(Collected data)
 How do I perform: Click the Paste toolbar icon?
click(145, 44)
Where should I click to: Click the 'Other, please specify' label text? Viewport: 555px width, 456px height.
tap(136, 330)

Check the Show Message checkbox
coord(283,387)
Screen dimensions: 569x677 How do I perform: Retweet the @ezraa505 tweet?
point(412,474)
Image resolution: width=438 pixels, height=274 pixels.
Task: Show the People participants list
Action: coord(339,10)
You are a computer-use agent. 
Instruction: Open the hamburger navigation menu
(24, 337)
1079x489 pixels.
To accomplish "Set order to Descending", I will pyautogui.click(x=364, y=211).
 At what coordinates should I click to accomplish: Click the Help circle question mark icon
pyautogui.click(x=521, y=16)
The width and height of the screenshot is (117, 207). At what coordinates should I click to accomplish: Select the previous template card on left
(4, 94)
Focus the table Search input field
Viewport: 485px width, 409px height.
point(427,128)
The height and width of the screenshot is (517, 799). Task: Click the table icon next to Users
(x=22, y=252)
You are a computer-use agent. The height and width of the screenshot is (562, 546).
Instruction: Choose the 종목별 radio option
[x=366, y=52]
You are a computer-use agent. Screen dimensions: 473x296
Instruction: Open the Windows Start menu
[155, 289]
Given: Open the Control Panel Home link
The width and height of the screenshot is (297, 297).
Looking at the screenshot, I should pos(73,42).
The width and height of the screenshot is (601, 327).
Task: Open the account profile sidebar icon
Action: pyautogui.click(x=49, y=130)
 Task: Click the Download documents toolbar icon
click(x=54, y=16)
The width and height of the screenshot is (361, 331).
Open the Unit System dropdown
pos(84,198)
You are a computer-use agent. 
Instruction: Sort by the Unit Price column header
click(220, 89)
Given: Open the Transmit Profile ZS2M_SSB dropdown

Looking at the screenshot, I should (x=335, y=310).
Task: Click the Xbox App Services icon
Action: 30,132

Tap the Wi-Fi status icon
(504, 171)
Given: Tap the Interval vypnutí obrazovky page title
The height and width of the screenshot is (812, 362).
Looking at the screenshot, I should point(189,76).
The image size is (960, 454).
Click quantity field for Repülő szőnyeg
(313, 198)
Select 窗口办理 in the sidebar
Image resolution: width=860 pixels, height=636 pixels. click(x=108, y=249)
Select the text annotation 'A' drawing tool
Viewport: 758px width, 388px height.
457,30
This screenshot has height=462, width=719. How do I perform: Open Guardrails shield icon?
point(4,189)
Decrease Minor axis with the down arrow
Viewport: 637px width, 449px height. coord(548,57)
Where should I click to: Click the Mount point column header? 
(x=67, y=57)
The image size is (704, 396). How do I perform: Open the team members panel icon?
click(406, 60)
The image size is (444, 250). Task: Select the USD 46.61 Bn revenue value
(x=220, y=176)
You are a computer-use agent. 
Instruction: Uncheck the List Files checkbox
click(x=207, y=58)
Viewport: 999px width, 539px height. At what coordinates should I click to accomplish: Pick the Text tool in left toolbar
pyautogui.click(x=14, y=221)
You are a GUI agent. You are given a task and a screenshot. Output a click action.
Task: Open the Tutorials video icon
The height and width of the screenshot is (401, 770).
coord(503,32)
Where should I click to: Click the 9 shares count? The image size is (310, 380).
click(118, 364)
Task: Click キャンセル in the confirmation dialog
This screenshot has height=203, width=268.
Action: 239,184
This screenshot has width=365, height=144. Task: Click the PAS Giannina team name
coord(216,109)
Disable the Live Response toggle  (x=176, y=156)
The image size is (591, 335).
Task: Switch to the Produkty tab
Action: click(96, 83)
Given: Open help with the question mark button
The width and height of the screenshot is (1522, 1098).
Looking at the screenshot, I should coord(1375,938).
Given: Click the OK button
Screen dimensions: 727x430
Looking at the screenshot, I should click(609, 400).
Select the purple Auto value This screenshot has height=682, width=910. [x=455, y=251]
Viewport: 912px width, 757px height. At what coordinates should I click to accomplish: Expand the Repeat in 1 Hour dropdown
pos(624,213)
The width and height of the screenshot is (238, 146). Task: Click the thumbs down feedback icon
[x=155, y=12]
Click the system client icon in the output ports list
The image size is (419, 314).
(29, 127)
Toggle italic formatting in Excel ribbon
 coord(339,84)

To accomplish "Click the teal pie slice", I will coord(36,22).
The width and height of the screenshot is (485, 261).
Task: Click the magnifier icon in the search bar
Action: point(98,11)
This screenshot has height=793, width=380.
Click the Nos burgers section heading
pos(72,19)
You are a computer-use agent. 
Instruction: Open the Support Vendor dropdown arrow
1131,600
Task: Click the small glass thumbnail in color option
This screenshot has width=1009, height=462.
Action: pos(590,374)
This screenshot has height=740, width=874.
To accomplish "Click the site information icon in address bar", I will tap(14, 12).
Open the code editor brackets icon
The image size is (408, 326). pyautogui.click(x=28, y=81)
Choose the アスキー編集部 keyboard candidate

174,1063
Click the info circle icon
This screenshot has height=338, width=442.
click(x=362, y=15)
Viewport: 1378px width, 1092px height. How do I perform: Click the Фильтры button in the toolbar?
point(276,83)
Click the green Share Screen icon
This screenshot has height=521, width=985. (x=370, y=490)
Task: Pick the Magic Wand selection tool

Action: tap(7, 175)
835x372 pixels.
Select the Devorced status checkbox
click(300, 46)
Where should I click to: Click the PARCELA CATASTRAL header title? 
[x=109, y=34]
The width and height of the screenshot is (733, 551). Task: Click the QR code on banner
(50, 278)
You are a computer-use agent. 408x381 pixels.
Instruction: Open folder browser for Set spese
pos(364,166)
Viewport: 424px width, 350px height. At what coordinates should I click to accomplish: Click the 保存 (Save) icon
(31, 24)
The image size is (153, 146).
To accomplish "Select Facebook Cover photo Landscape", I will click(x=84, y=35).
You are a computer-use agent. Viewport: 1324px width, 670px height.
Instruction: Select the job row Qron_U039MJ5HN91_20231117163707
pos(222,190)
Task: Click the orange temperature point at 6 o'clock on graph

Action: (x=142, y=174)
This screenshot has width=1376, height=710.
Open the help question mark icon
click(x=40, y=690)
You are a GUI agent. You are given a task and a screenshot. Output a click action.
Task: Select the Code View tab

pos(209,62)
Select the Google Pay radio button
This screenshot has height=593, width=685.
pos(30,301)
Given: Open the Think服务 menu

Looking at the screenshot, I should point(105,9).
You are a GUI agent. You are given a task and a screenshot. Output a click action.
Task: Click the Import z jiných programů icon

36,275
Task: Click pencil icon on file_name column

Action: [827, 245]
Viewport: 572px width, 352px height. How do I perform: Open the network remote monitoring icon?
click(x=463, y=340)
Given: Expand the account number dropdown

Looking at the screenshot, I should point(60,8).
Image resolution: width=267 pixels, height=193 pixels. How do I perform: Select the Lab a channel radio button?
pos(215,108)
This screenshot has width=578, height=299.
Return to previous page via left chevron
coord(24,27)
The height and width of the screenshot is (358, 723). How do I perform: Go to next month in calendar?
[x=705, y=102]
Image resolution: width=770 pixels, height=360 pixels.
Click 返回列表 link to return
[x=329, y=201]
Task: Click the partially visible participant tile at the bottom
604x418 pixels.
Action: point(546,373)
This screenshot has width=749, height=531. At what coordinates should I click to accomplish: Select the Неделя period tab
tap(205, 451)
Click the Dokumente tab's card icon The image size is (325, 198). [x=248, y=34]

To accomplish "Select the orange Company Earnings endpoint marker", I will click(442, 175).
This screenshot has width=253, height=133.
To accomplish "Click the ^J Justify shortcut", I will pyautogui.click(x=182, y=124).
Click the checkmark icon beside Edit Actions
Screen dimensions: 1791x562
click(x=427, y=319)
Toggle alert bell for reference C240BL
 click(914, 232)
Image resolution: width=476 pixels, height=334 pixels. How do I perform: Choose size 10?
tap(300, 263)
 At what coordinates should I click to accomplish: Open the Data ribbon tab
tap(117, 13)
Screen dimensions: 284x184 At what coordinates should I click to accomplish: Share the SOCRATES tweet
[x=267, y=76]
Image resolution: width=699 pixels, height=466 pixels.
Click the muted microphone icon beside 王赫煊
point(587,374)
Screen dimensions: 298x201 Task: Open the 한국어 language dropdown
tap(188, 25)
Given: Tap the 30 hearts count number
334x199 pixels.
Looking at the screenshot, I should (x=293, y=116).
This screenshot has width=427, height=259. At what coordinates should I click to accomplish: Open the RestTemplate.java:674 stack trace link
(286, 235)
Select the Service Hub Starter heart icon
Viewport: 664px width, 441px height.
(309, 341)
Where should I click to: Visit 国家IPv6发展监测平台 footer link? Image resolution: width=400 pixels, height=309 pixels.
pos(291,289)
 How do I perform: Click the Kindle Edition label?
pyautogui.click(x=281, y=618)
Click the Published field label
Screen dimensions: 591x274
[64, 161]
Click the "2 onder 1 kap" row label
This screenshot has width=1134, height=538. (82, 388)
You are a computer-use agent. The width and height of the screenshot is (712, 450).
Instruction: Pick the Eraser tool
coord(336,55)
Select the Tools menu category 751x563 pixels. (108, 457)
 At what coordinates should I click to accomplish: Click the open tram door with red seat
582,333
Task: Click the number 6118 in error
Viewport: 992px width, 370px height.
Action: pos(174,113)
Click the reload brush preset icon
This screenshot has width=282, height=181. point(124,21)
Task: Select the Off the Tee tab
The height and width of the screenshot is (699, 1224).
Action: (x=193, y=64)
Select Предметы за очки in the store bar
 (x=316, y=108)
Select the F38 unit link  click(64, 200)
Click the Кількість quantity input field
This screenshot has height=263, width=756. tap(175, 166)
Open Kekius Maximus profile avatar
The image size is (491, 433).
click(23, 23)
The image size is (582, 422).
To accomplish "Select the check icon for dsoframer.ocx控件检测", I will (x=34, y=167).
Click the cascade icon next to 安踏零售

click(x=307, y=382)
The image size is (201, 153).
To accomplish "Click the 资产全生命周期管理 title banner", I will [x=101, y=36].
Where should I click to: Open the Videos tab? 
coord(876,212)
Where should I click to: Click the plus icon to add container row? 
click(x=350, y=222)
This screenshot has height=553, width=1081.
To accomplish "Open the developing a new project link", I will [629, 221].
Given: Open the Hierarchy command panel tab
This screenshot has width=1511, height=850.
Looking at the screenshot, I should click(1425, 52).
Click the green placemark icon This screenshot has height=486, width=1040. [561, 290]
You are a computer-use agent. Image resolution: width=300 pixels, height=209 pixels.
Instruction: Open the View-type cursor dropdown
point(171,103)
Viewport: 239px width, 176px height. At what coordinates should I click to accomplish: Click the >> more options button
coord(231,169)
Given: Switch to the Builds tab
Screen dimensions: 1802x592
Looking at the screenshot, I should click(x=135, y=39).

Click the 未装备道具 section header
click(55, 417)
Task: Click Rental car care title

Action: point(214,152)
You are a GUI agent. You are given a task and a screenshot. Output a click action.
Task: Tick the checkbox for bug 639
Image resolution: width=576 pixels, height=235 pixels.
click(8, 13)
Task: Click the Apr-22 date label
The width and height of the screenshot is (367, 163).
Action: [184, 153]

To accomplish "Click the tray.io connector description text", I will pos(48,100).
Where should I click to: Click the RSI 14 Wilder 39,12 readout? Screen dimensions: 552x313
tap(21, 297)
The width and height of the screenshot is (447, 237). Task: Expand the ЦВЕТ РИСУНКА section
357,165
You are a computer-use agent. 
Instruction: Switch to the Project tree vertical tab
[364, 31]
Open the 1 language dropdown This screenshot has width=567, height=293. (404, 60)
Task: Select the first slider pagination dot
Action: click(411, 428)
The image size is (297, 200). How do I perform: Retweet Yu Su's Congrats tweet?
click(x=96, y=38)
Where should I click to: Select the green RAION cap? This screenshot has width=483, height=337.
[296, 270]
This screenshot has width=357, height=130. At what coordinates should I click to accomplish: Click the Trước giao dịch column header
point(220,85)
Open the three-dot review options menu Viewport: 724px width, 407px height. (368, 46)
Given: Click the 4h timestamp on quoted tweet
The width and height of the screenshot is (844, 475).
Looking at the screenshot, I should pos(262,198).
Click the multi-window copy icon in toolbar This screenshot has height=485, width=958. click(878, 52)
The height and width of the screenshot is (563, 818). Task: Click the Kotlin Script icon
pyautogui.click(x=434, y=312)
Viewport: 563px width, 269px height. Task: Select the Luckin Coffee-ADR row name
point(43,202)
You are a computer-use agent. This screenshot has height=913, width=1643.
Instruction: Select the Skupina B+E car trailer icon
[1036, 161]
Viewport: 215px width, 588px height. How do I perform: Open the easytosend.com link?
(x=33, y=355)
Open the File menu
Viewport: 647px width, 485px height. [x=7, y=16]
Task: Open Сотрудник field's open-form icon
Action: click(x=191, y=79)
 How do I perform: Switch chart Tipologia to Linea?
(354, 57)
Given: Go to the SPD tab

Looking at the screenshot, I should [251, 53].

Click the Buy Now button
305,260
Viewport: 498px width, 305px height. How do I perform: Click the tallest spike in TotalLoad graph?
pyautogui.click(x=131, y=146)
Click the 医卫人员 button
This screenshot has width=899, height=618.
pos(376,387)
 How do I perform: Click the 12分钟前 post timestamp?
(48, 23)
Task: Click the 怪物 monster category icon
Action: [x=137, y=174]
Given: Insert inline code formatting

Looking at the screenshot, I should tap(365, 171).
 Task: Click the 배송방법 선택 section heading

**To do:**
Up to and including the line with "The image size is (960, 454).", output every line of the records above exactly, starting from the first; output nothing else.

**Your solution:**
 How do I perform: Click the Paste toolbar icon?
click(145, 44)
Where should I click to: Click the 'Other, please specify' label text? Viewport: 555px width, 456px height.
tap(136, 330)

Check the Show Message checkbox
coord(283,387)
Screen dimensions: 569x677 How do I perform: Retweet the @ezraa505 tweet?
point(412,474)
Image resolution: width=438 pixels, height=274 pixels.
Task: Show the People participants list
Action: coord(339,10)
You are a computer-use agent. 
Instruction: Open the hamburger navigation menu
(24, 337)
1079x489 pixels.
To accomplish "Set order to Descending", I will pyautogui.click(x=364, y=211).
 At what coordinates should I click to accomplish: Click the Help circle question mark icon
pyautogui.click(x=521, y=16)
The width and height of the screenshot is (117, 207). At what coordinates should I click to accomplish: Select the previous template card on left
(4, 94)
Focus the table Search input field
Viewport: 485px width, 409px height.
point(427,128)
The height and width of the screenshot is (517, 799). Task: Click the table icon next to Users
(x=22, y=252)
You are a computer-use agent. The height and width of the screenshot is (562, 546).
Instruction: Choose the 종목별 radio option
[x=366, y=52]
You are a computer-use agent. Screen dimensions: 473x296
Instruction: Open the Windows Start menu
[155, 289]
Given: Open the Control Panel Home link
The width and height of the screenshot is (297, 297).
Looking at the screenshot, I should pos(73,42).
The width and height of the screenshot is (601, 327).
Task: Open the account profile sidebar icon
Action: pyautogui.click(x=49, y=130)
 Task: Click the Download documents toolbar icon
click(x=54, y=16)
The width and height of the screenshot is (361, 331).
Open the Unit System dropdown
pos(84,198)
You are a computer-use agent. 
Instruction: Sort by the Unit Price column header
click(220, 89)
Given: Open the Transmit Profile ZS2M_SSB dropdown

Looking at the screenshot, I should (x=335, y=310).
Task: Click the Xbox App Services icon
Action: 30,132

Tap the Wi-Fi status icon
(504, 171)
Given: Tap the Interval vypnutí obrazovky page title
The height and width of the screenshot is (812, 362).
Looking at the screenshot, I should point(189,76).
The image size is (960, 454).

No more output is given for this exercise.